● Stated task:
Copy the data below verbatim, from the line containing "has width=519, height=420." through the line containing "tap(60, 55)", including both of those lines.

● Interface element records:
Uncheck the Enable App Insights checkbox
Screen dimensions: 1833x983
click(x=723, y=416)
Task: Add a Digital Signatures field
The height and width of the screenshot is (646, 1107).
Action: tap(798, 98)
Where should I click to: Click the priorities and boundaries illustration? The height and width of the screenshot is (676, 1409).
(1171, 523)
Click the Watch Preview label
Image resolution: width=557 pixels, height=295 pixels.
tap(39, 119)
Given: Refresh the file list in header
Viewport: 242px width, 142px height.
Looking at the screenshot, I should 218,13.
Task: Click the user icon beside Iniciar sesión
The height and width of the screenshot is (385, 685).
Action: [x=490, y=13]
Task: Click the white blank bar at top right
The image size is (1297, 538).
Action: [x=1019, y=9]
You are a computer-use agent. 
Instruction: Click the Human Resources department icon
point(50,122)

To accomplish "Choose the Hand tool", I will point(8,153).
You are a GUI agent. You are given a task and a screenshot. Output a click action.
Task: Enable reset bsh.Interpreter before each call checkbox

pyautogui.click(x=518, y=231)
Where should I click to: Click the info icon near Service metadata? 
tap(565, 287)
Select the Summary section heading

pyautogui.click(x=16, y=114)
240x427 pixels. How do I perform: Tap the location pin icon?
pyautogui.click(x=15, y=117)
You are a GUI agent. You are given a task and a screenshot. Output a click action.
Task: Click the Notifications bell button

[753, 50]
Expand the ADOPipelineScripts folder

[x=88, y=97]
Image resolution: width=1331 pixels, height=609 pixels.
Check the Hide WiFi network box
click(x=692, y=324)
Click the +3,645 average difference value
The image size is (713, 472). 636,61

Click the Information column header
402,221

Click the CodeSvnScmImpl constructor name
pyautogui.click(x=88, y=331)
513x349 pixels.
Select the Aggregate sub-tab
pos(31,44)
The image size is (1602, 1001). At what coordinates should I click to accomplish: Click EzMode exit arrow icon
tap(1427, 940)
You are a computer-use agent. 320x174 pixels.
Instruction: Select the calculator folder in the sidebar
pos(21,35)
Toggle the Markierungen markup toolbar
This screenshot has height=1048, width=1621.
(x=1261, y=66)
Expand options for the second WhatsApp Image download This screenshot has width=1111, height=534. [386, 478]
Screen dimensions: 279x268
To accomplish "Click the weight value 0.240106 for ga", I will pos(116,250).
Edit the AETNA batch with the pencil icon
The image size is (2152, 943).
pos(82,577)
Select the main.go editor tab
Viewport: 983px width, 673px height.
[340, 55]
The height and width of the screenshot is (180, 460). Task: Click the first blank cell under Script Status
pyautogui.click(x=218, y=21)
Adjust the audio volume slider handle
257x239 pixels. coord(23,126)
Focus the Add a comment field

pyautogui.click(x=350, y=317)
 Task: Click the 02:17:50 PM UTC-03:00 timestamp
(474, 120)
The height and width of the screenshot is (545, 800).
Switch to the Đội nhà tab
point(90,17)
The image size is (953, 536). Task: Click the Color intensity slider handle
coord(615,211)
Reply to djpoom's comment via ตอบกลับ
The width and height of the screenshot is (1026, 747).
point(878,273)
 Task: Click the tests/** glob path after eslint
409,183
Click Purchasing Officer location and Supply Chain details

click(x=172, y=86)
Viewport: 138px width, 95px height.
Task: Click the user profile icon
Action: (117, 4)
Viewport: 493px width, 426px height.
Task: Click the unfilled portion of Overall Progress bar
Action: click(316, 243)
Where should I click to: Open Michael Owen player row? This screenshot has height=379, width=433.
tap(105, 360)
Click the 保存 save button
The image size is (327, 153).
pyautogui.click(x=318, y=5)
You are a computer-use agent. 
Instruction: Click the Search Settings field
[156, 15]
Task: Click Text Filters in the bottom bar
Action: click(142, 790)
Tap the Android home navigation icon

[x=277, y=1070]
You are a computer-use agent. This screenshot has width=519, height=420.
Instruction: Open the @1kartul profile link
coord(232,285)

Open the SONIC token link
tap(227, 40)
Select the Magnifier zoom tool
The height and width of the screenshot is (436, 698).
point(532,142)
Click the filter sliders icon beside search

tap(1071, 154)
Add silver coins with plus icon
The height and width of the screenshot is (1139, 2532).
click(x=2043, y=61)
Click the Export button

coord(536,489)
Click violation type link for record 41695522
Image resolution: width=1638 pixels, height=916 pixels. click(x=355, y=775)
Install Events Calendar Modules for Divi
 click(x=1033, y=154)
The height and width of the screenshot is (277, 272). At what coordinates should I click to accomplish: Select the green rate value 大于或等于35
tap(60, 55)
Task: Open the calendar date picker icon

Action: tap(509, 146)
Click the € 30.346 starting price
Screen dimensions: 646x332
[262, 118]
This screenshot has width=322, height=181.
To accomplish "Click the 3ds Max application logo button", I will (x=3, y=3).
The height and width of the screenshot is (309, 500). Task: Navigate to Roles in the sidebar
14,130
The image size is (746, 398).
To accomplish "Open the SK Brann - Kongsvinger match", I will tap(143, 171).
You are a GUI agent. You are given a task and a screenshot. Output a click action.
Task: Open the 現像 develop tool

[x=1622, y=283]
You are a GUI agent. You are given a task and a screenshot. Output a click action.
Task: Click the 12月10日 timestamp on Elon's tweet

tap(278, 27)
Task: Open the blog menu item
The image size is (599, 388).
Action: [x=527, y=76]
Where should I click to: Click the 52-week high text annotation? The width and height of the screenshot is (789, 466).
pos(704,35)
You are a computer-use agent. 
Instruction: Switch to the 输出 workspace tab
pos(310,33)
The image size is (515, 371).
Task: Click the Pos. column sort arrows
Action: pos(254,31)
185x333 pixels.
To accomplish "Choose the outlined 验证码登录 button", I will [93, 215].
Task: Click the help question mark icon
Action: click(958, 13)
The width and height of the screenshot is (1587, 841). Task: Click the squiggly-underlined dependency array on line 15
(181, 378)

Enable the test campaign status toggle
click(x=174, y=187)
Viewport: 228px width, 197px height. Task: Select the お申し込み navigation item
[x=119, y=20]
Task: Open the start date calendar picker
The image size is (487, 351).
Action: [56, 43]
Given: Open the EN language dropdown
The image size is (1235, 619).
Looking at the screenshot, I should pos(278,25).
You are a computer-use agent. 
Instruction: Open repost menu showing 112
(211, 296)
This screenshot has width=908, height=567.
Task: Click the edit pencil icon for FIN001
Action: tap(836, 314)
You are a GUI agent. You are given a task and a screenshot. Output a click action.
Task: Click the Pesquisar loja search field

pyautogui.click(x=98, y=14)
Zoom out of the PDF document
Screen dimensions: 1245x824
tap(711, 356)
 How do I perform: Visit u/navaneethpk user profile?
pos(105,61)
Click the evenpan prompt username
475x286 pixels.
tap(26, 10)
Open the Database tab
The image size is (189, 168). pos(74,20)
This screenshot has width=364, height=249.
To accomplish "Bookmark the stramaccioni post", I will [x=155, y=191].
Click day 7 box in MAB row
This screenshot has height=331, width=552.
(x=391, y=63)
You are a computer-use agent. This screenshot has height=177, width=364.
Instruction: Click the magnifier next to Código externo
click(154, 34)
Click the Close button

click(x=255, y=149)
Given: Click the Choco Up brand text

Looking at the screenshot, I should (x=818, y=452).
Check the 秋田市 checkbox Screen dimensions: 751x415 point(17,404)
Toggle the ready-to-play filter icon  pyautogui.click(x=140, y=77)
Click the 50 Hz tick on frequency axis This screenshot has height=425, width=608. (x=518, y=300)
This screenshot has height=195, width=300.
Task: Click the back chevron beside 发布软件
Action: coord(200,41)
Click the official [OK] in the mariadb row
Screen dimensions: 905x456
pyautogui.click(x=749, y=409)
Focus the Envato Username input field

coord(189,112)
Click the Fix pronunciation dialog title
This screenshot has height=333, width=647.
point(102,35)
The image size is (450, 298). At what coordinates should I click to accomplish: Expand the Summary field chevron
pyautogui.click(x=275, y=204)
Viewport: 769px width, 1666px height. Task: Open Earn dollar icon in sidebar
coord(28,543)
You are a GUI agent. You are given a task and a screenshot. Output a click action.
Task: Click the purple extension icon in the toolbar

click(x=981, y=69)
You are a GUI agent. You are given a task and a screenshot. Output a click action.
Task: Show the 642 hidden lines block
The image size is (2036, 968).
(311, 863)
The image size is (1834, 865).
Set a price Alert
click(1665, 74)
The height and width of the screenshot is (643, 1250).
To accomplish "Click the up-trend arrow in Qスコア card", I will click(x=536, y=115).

● Exercise answer:
You are a computer-use agent. This screenshot has width=519, height=420.
Instruction: Open the @1kartul profile link
coord(232,285)

Open the SONIC token link
tap(227, 40)
Select the Magnifier zoom tool
The height and width of the screenshot is (436, 698).
point(532,142)
Click the filter sliders icon beside search

tap(1071, 154)
Add silver coins with plus icon
The height and width of the screenshot is (1139, 2532).
click(x=2043, y=61)
Click the Export button

coord(536,489)
Click violation type link for record 41695522
Image resolution: width=1638 pixels, height=916 pixels. click(x=355, y=775)
Install Events Calendar Modules for Divi
 click(x=1033, y=154)
The height and width of the screenshot is (277, 272). At what coordinates should I click to accomplish: Select the green rate value 大于或等于35
tap(60, 55)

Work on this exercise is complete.